A robust set of actions setting out how Edinburgh schools should deal with racist incidents has been drawn up by the City of Edinburgh Council.
This follows an independently-overseen inquiry into the handling of racism complaints by city high schools.
The four main areas highlighted for improvement are:
- Improving processes to report racist incidents
- Improving the culture in schools to clearly show zero tolerance of racist conduct
- Managing racist incidents sensitively and ensuring ongoing support for anyone reporting racist conduct
- Reviewing the curriculum to ensure it does not perpetuate racist or colonialist attitudes
The move comes after the completion of an investigation into claims made following last year’s Black Lives Matter campaign. The claims were made by former and current pupils who complained that a number of high schools were failing to deal with racist incidents properly and that a culture of racism existed. The main focus of the investigation was on St Augustine’s and Holy Rood RC High Schools but also included Craigmount, Drummond and Firrhill.

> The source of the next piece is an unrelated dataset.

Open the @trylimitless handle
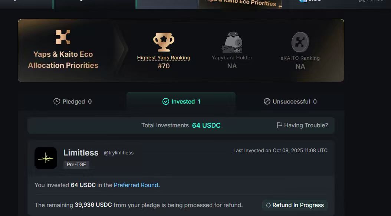coord(119,153)
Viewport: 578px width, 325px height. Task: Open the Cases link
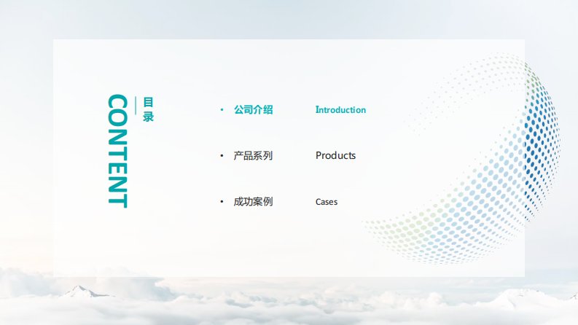coord(327,202)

In total 73 complaints were received via social media and emails, and 30 complainants agreed to be interviewed.
As part of the detailed and wide-ranging inquiry, evidence was gathered through interviews with the complainants, school staff and by examining school records. The three-month long investigation was overseen by an independent equalities adviser. Although schools demonstrated many effective examples of responding appropriately to alleged racist incidents, the overall conclusion of the investigation was that more could be done within schools to develop a firm anti-racist perspective. There was no evidence, however, to support complaints that schools enabled racism.
Interviews were carried out by senior Council officers skilled at working with young people and trained in equalities and anti-racism. Parents or supporters were invited to be present during interviews and support was available from the independent third sector agency, Edinburgh and Lothians Regional Equality Council. As well as detailing their concerns, complainants were also asked what outcomes they were looking for.

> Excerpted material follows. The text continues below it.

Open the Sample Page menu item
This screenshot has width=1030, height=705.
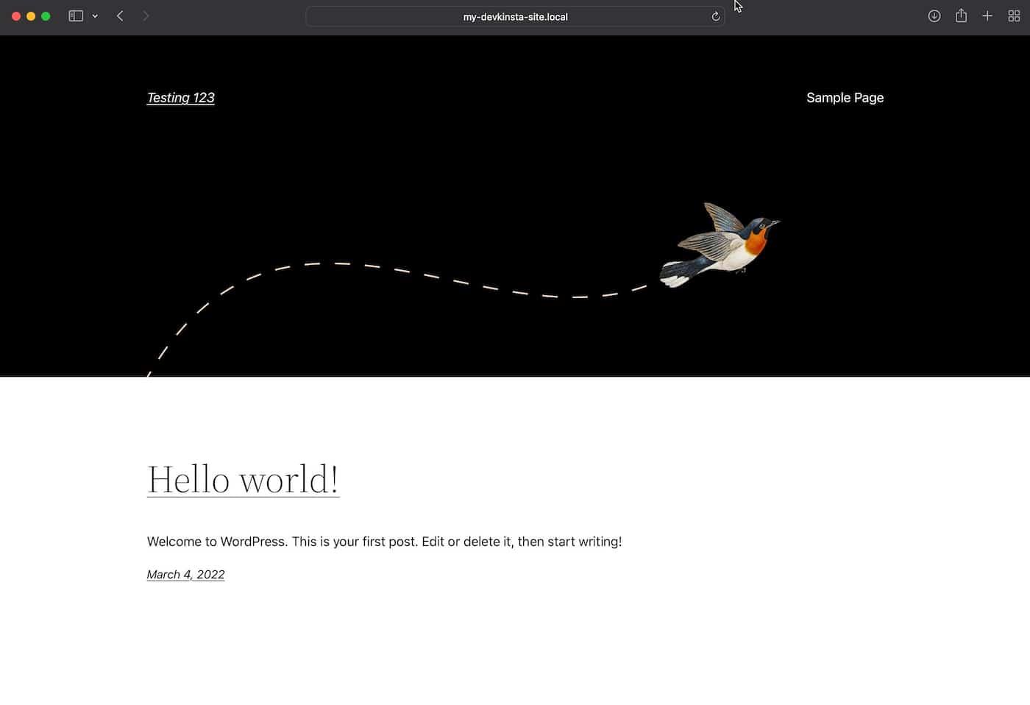click(845, 98)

Complainants have now been issued with a personal letter summarising their complaint and detailing the conclusions and next steps relating to their investigation. They have all been offered face to face meetings to fully discuss the findings and the actions the Council proposes to take.
The authority has committed to auditing its current plans to improve equalities in schools, to ensure that all actions identified from the report are included. These include supporting all schools to: appoint pupil and staff equalities co-ordinators, embed additional guidance for dealing with racist incidents and provide staff training to review the curriculum so it does not perpetuate racist or colonialist attitudes.
In addition, an annual equalities award (Saroj Lal award) will shortly be announced. This has been created in honour of Saroj Lal (1937-2020), Edinburgh’s first Asian primary school teacher and a leading figure in the campaign for race equality and social justice in Scotland. It will be launched by summer 2021 and is designed to raise awareness of diversity and equality. The award aims to shine a light on the impact of prejudice and the potential to use art for positive change.
Councillor Ian Perry, Convener for Education, Children and Families at the City of Edinburgh Council, said:
Firstly I want to apologise unreservedly to any of our young people who felt their concerns or reports about racism were not taken seriously or that their school has not dealt with any incidents properly. I want to thank everyone who has come forward and brought these allegations to light for sharing their personal accounts and recollections and to the staff who took part in the inquiry.
This will have been very difficult for our young people but hearing their voices has allowed this investigation to take place and has shown clearly what is needed to drive forward positive change in our schools.
This was a very thorough investigation and as a result we now have a clear and very robust action plan which can only strengthen our commitment to dealing with racism. Ultimately, we all want every young person who attends our schools to feel safe and supported as they go through their education. I hope that the lessons learned from this investigation will mean that many more young people feel that this will improve as a result.
Councillor Alison Dickie, Vice Convener for Education, Children and Families at the City of Edinburgh Council, said:
I’m so sorry that young people have felt their voices weren’t being heard and have had to resort to being part of this investigation to help bring about change. I want to praise them all for showing such strength in coming forward to raise these issues with us. They have all shown great patience and co-operation while their complaints were being investigated. While this will have been a difficult process, it is only by hearing their voices that we can fully understand the experiences that young people have and make improvements.
Racism is an issue that needs both city and Council-wide action. This is about a change of culture and systems. Although there is positive work taking place across our schools, we fully realise that much more needs to be done. This involves listening to young people who have experienced racism and placing them in the driving seat of our work towards race equality.
Already, as a direct result of that direct voice, we are working to increase staff training, develop an anti-racist and culturally inclusive curriculum and empower young people with lived experiences across our schools to lead on improving our procedures for the reporting of racist incidents. Delivery is key, and we will do that together.